Balanços, ansiedades e cobranças
Ora somos como empresas, ora como meros ansiosos, mas o tempo todo nos cobramos ou somos cobrados por alguma coisa que deveríamos ter feito: a vida entre os balanços que os finais de ano parecem impor
Não tem erro: chegou o final do ano e lá estamos nós com a fatura em mãos do que faltou fazer, ler, realizar e colocar em dia até aquilo que seria impostergável. Como ocorre com as empresas, cujas obrigações legais prevêem a realização do balanço contábil a cada encerramento de ano, nossas “pessoas físicas” já se acostumaram a essa romaria interna - que inclui lugares que não visitamos, pessoas que deixamos de encontrar por quaisquer motivos, filmes que poderíamos ter visto, shows que perdemos etc. A lista é sempre quilométrica no plano mental. Por fim, não esquecer que isso tudo pode entrar na conta da famosa e popular ansiedade, que assola a humanidade contemporânea de forma avassaladora.

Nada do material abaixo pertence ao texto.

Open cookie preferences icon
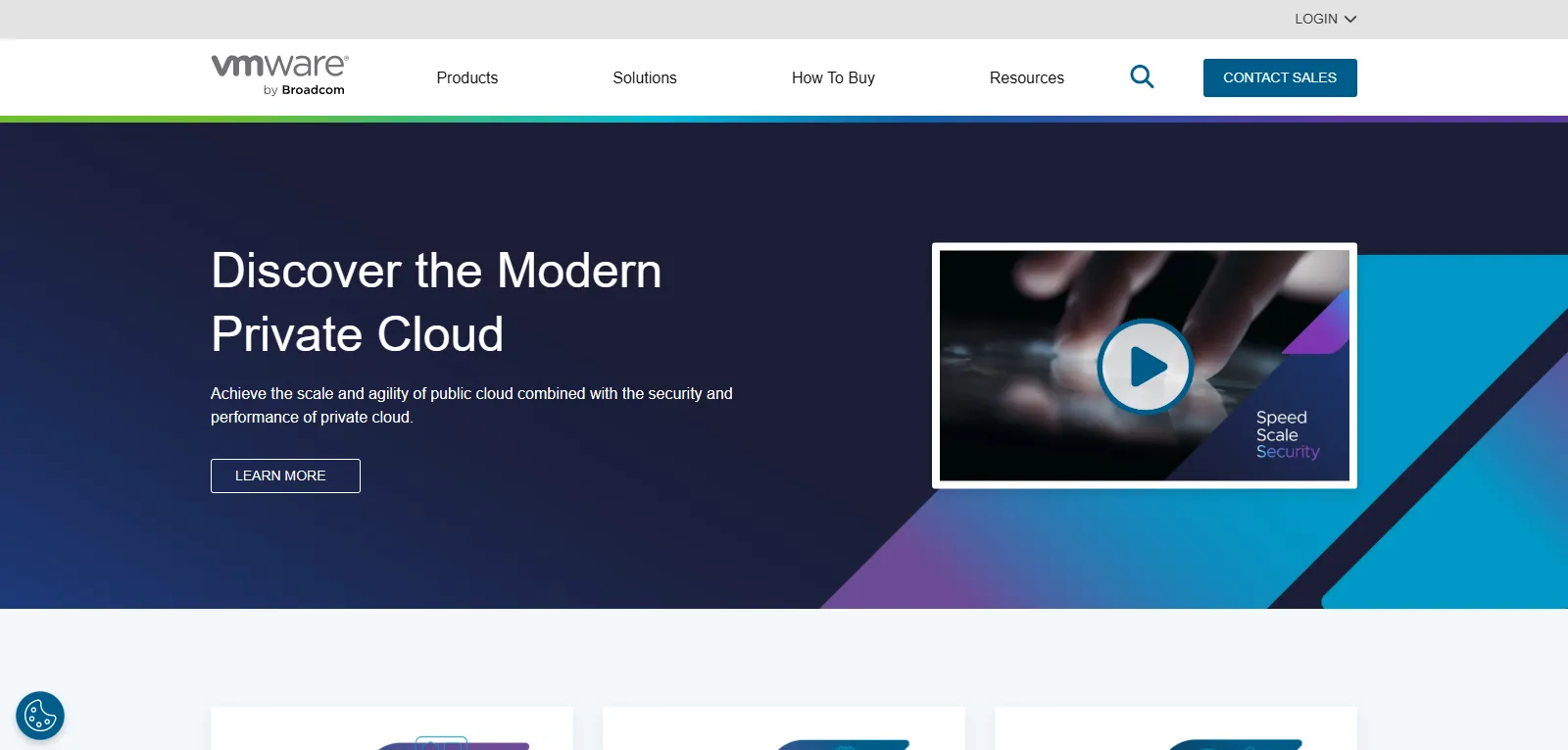The height and width of the screenshot is (750, 1568). coord(40,716)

Cada pessoa certamente usa um manual próprio de cobranças para realizar o seu balanço nesse período perto do Natal. Pode ser pelo lado afetivo dos lugares, das comidas, dos restaurantes, teatros, cinemas, dos produtos de consumo, roupas, presentes e bugigangas eletrônicas em geral. Ou seja, de sua lista, o que faltou, o que poderia ter acontecido, aquilo que o dinheiro não deu ou aquele presente esperado e que nunca chegou. Também o lugar que um parceiro ou parceira poderia ter dividido conosco, numa viagem, numa noite de comemoração ou em outro momento especial. Além disso, devemos lembrar que as famílias também contam as perdas de amigos, parentes e pessoas do convívio próximo, sabendo que a partir dali serão privadas dessa ou daquela companhia que se foi deste plano - coisa que foge ao controle humano.

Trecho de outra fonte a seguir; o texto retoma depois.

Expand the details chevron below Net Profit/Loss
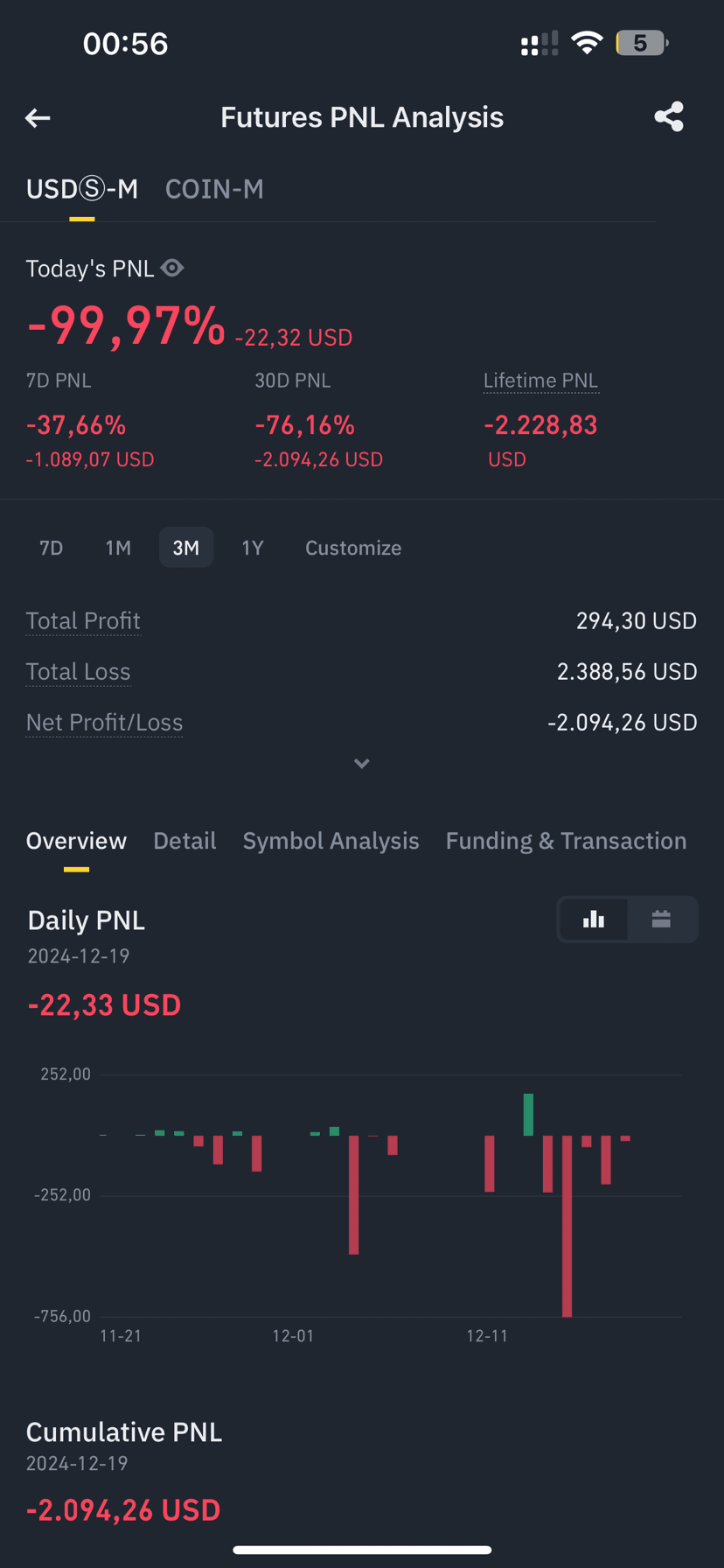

Por sorte, alguns cuidados que tomo ao longo dos anos e também devido ao aprendizado da vida, tenho o prazer de cultivar raros momentos de ansiedade. Ando, cada vez mais, em busca dos momentos presentes e dos prazeres de olhar a vida correr, e procuro correr junto. Ter pessoas que amo. Ser olhado e cuidado por essas pessoas, tenho comigo, ajuda bastante nesse controle do que se tornou um problema muito grave para a humanidade nas últimas décadas. Tendo, portanto, um baixo nível de ansiedade, costumo fazer poucas cobranças a mim mesmo, mas não sou nenhuma entidade fora do que seria o normal entre seres deste planeta.
Desse modo, meu método pessoal de cobranças e de balanço envolve mais livros, cinema e música - acho que cada vez mais isso. E, claro, boas doses de viagens e companhias agradáveis para risadas e trocas de experiências.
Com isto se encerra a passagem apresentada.